The Turkish government's crisis management has been sharply criticized; in the first few days in particular, too few rescue teams arrived in the region too late and with too little equipment in many places. Now, a month later, the tents of the Turkish Civil Protection Agency AFAD have still not reached all regions and in many places, there is still no drinking water supply.
Reports of confiscated relief supplies from the pro-Kurdish HDP party and arrests of journalists reporting on the ground about developments in the earthquake zone show how politicized the earthquake relief is becoming.
In northwestern Syria, the situation is no better. Particularly vulnerable is the province of Idlib, which is largely controlled by Hayat Tahrir al-Sham (HTS) and is also home to many dissidents and activists. There, the first shipments of United Nations humanitarian aid arrived only four days after the earthquake. Only a fraction of the needed aid has reached the region so far.
According to the Syrian rescue organization White Helmets, there is still a lack of heavy equipment to clear the rubble and recover bodies. The Syrian regime's requirement that humanitarian aid be delivered through Damascus complicates humanitarian access to so-called opposition areas. At the same time, President Bashar al-Asad is using the earthquake and related humanitarian emergency as an excuse to push for normalization in relations with states in the region, as demonstrated by his recent state visit to Oman or the visit of the Egyptian foreign minister to Damascus. The U.S. and the EU have temporarily eased sanctions and the latter has even established an airlift to Damascus.
The civilian population remains largely on its own in the affected areas and tries to help itself past the administrations and confiscations. Local civil society organizations and the civil society self-help structures that have grown in some areas in northern Syria are providing support. A task force set up by the German Foreign and Interior Ministries is working to enable Germans with Turkish families to temporarily take in their relatives affected by the earthquakes. However, bureaucratic hurdles remain high, and Syrians are left out altogether.

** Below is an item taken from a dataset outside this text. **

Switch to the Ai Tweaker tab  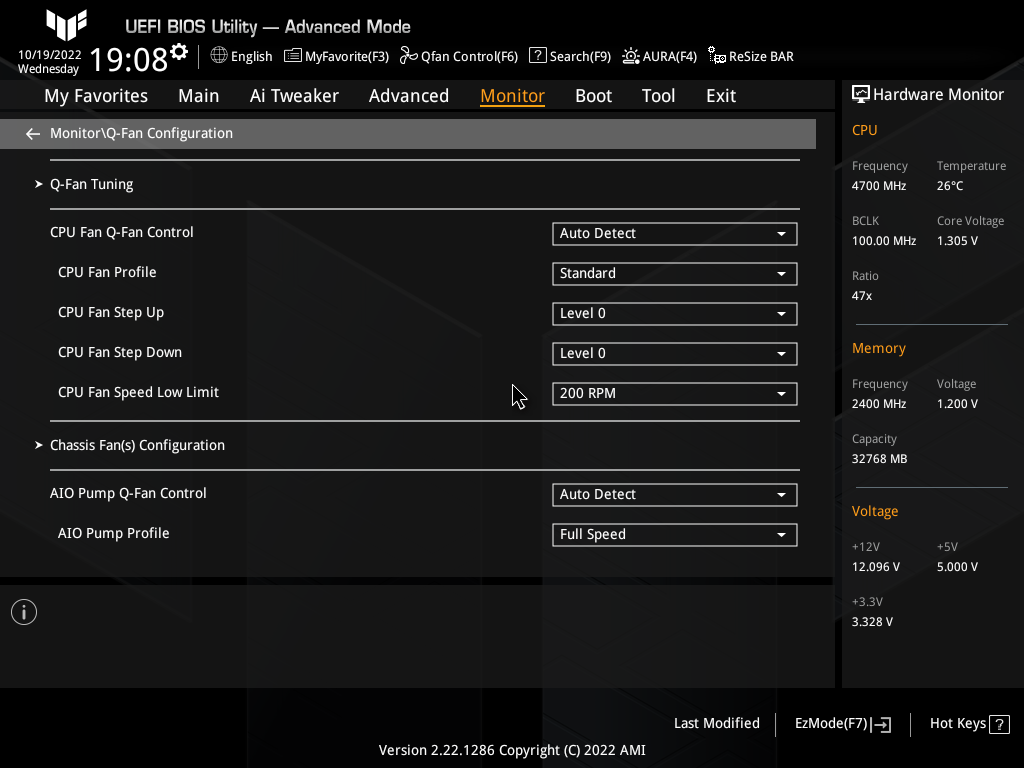coord(294,95)
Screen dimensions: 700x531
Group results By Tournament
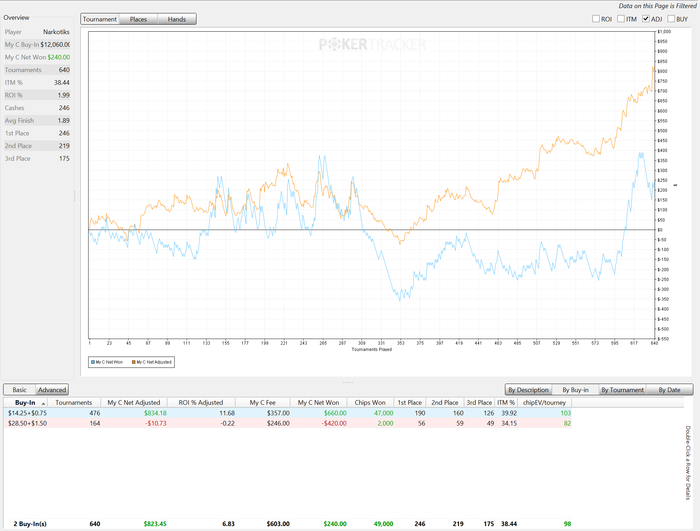click(x=621, y=389)
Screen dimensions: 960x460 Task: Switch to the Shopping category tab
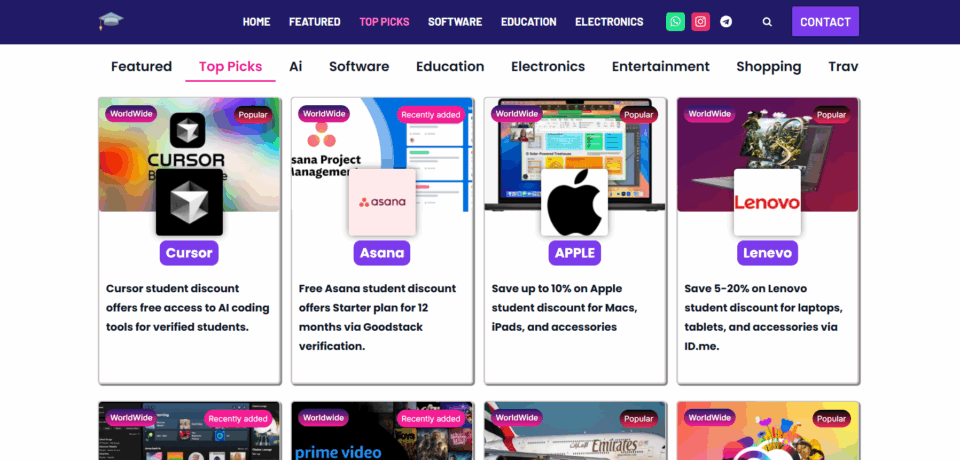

What is the situation on the ground, which groups of people are particularly vulnerable?
What aid is acutely needed, and how should it be provided? Which actors should be supported as a priority?
What will be the long-term consequences of the earthquake, what needs to be done in the long term?
What has the German government done so far, what should it focus on in the future?
These and other questions will be discussed by:
Julia Bartmann, deputy office manager Heinrich Böll Foundation in Istanbul.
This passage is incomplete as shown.